-- TEXT FOR ANALYSIS follows --

The grout in my shower isn’t merely cracking, it’s starting to flake out in chunks, backed by the mildew it spent years defending from my cleansing assaults. Our hallway walls downstairs are streaked like the protective concrete edges around a NASCAR track. Black, gray, and red marks left behind from hundreds of minor impacts with injection-molded plastic vehicles. The carpet in our family room, that little section between the sliding glass door to our patio and the kitchen, looks like it misses its cousins at the airport.

In other words, our house isn’t new anymore.

This is the second home I have owned. Well, it’s the second home a bank has owned with my name attached to it. The first was an older condo back in Boulder, but this is the house my wife and I custom ordered after we ere married.

I still have the pictures we took the day we moved in, before we filled the space with our belongings and furniture. Plus all the minor things that lay waste to the last of your post-home disposable income, like window treatments and light fixtures. It was clean. It was exciting. A box of wood and drywall, filled with the future.

-- TEXT FOR ANALYSIS concluded --

WHAT THIS TASK INVOLVES :: Copy the passage of the text about the aging house starting with "The grout in" and going on through "we ere married.", substituting "rug" for "carpet". The items that come after this text are not needed.

-- LISTED RECORDS follows --

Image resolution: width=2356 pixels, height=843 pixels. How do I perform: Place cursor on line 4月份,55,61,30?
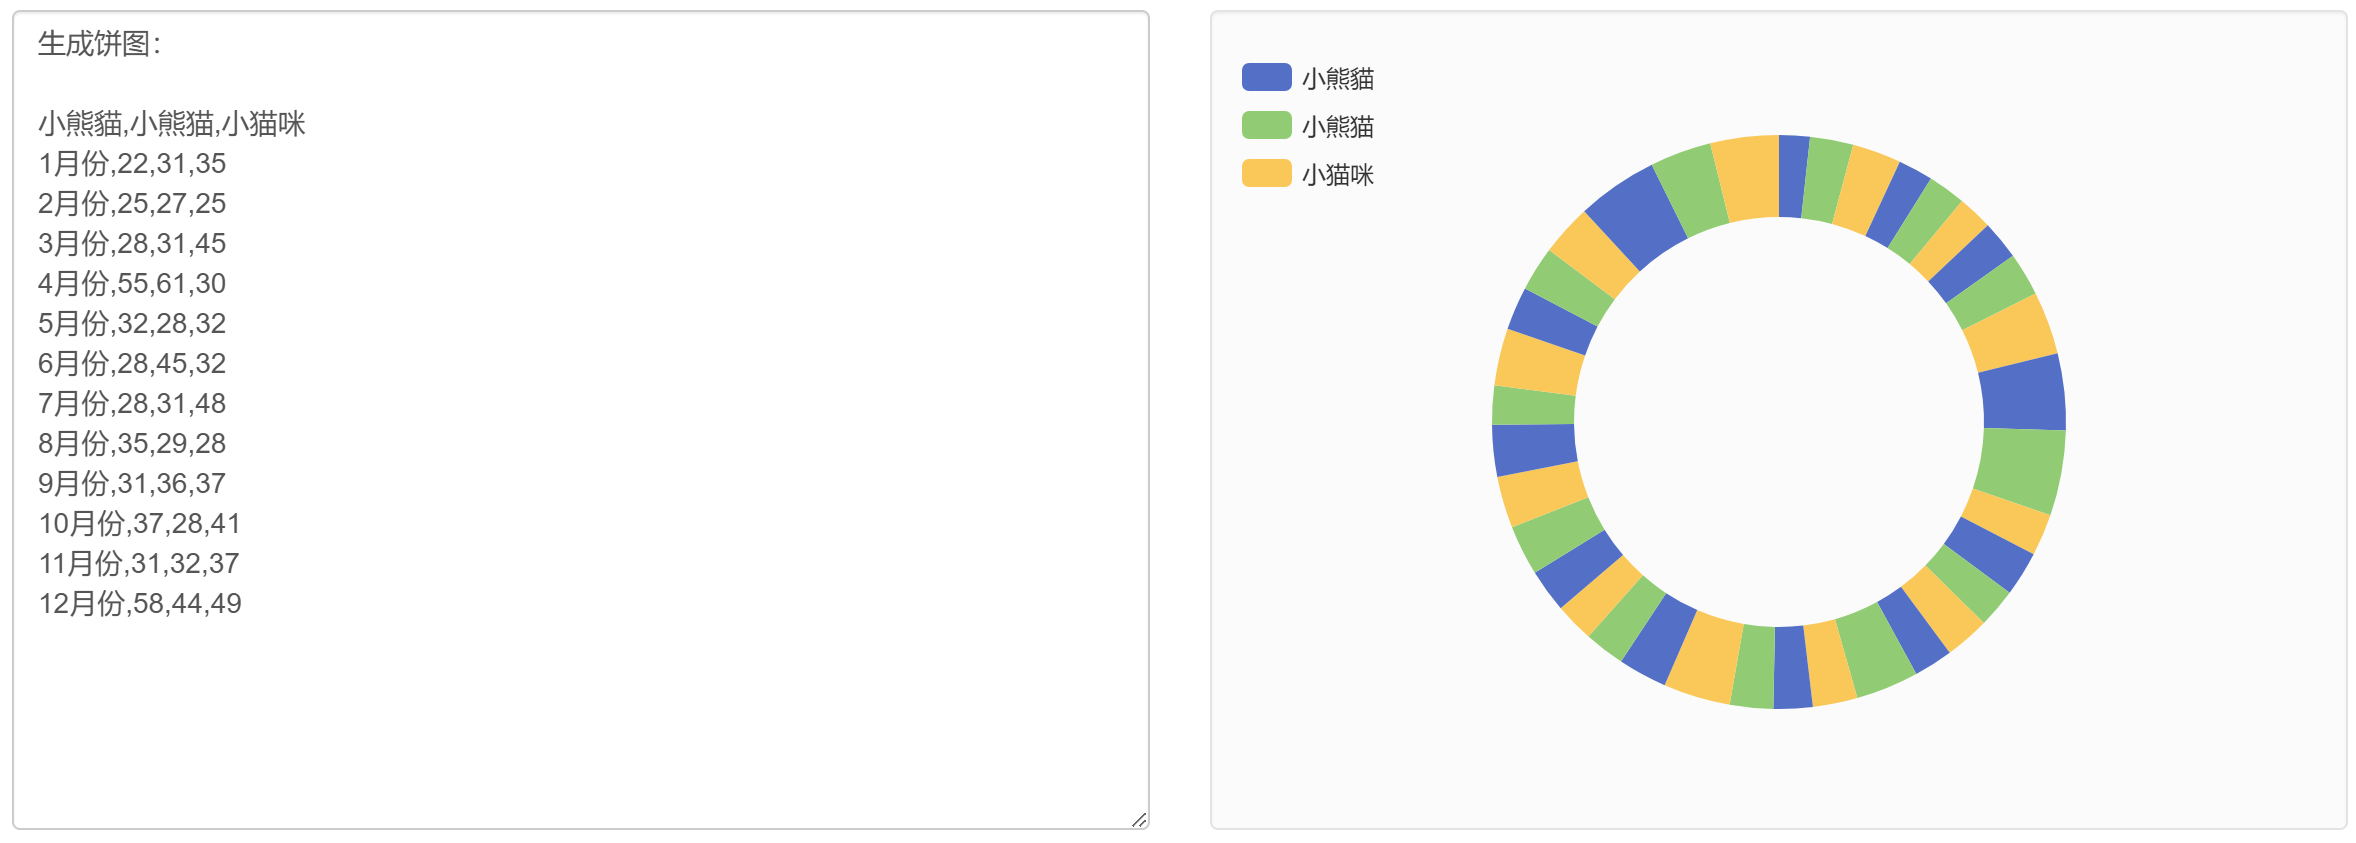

-- LISTED RECORDS concluded --
-- LISTED RECORDS follows --

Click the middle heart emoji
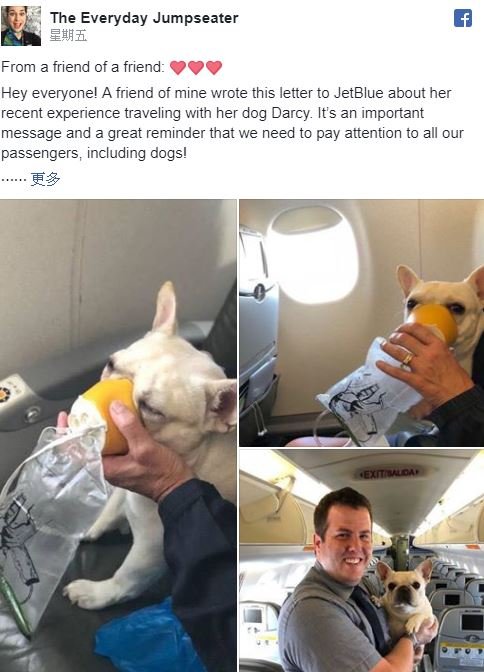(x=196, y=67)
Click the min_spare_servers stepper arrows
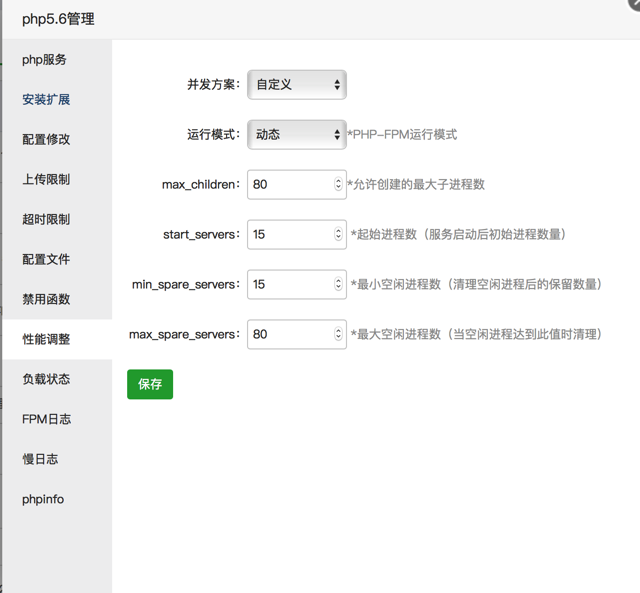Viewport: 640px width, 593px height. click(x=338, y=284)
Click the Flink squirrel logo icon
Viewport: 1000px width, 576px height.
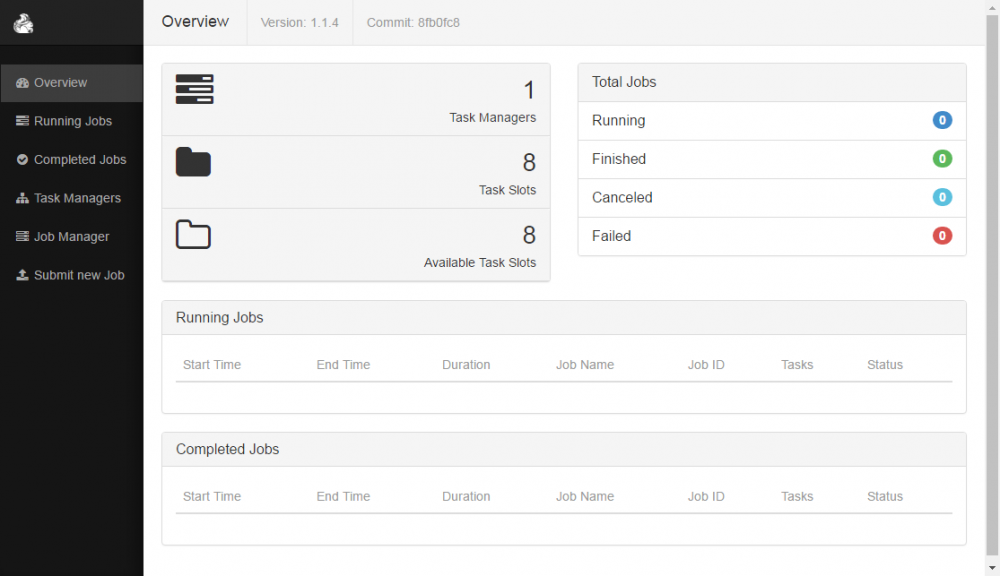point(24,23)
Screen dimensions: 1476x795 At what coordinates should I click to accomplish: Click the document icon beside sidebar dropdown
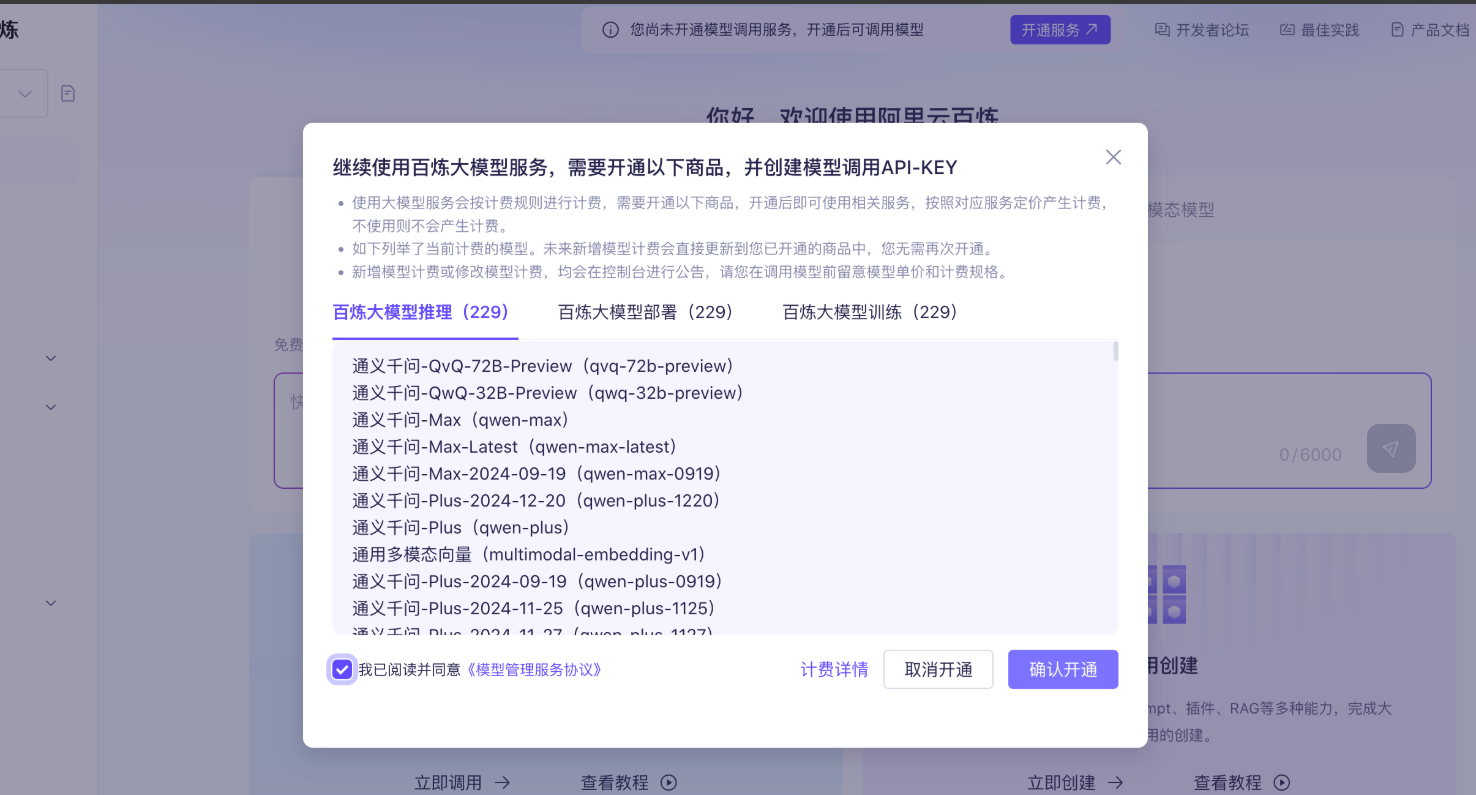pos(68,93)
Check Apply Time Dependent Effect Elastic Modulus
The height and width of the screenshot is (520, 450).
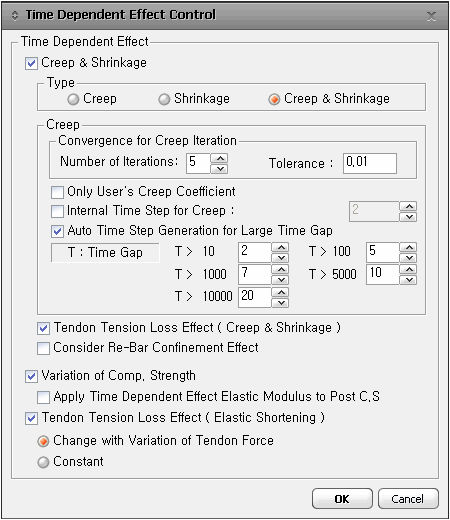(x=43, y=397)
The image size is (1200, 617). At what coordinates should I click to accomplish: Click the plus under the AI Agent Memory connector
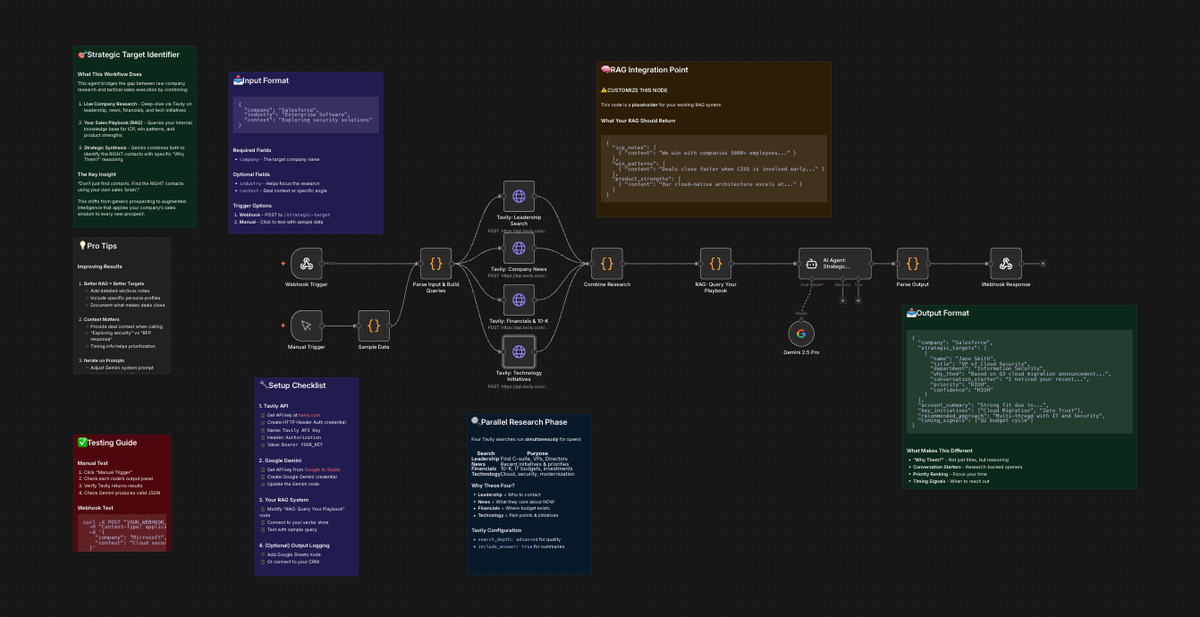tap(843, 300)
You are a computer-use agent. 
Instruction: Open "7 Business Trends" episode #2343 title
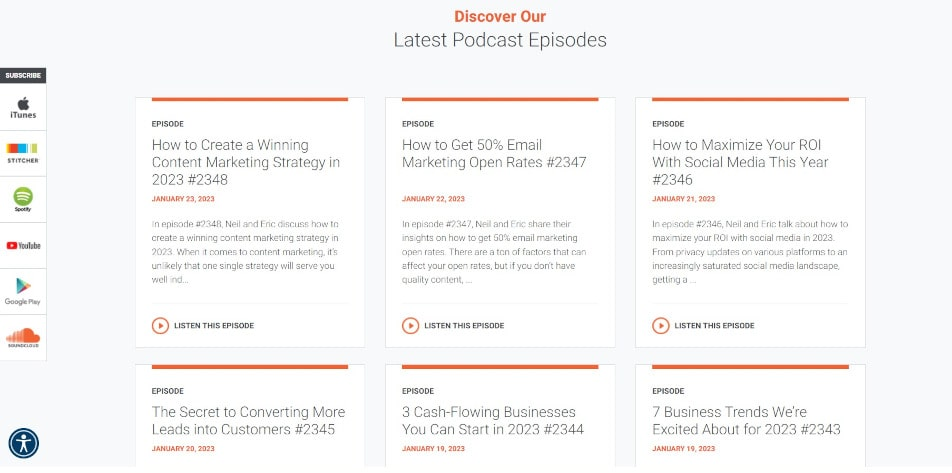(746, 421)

-- LISTED RECORDS concluded --
-- LISTED RECORDS follows --

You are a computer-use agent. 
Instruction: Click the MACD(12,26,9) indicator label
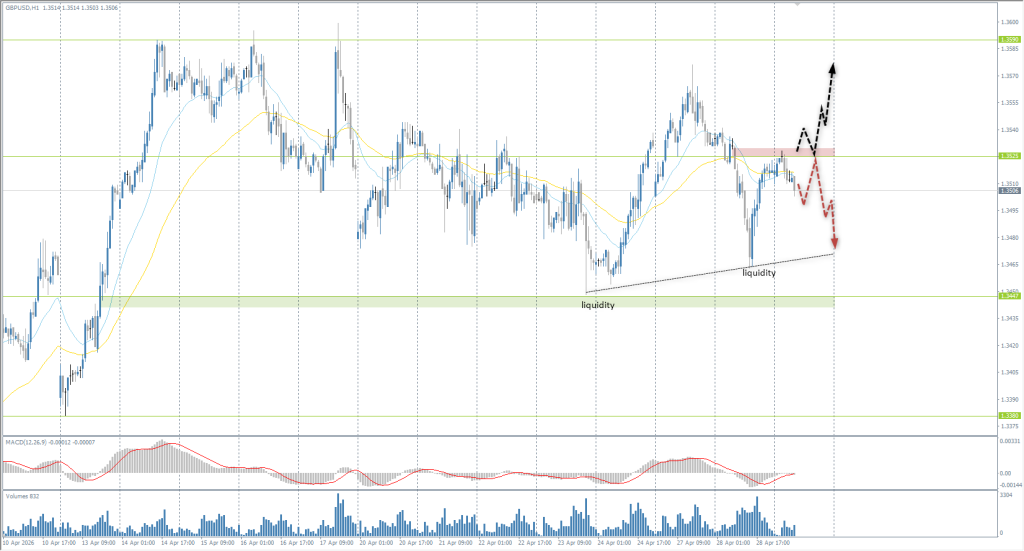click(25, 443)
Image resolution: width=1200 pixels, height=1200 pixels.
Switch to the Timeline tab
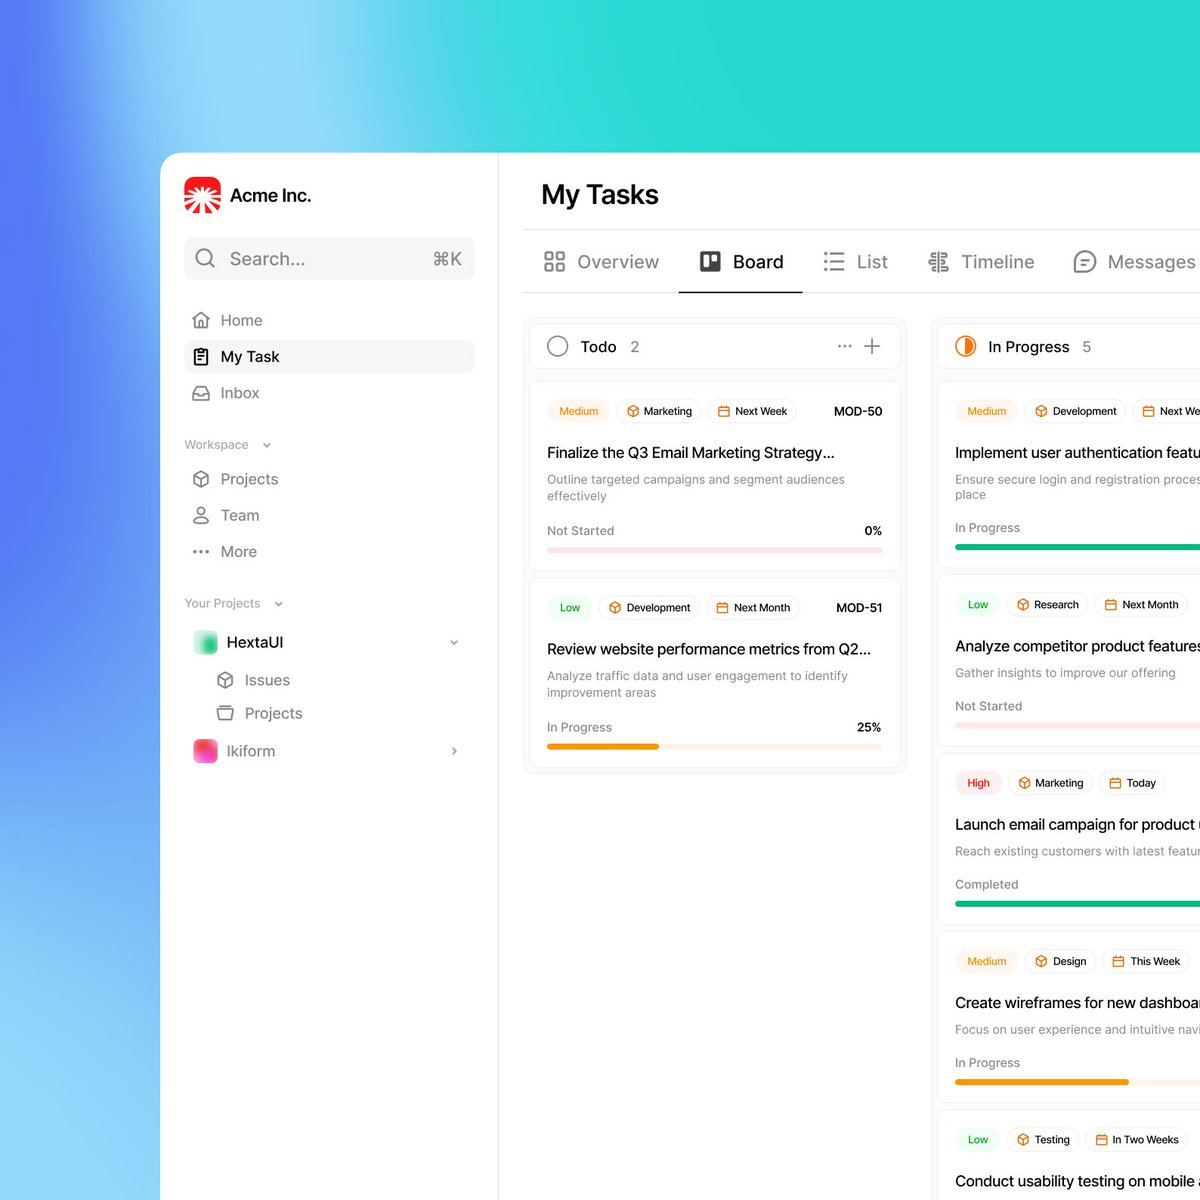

-- LISTED RECORDS concluded --

RESULT FOR THIS EXERCISE ::
The grout in my shower isn’t merely cracking, it’s starting to flake out in chunks, backed by the mildew it spent years defending from my cleansing assaults. Our hallway walls downstairs are streaked like the protective concrete edges around a NASCAR track. Black, gray, and red marks left behind from hundreds of minor impacts with injection-molded plastic vehicles. The rug in our family room, that little section between the sliding glass door to our patio and the kitchen, looks like it misses its cousins at the airport.

In other words, our house isn’t new anymore.

This is the second home I have owned. Well, it’s the second home a bank has owned with my name attached to it. The first was an older condo back in Boulder, but this is the house my wife and I custom ordered after we ere married.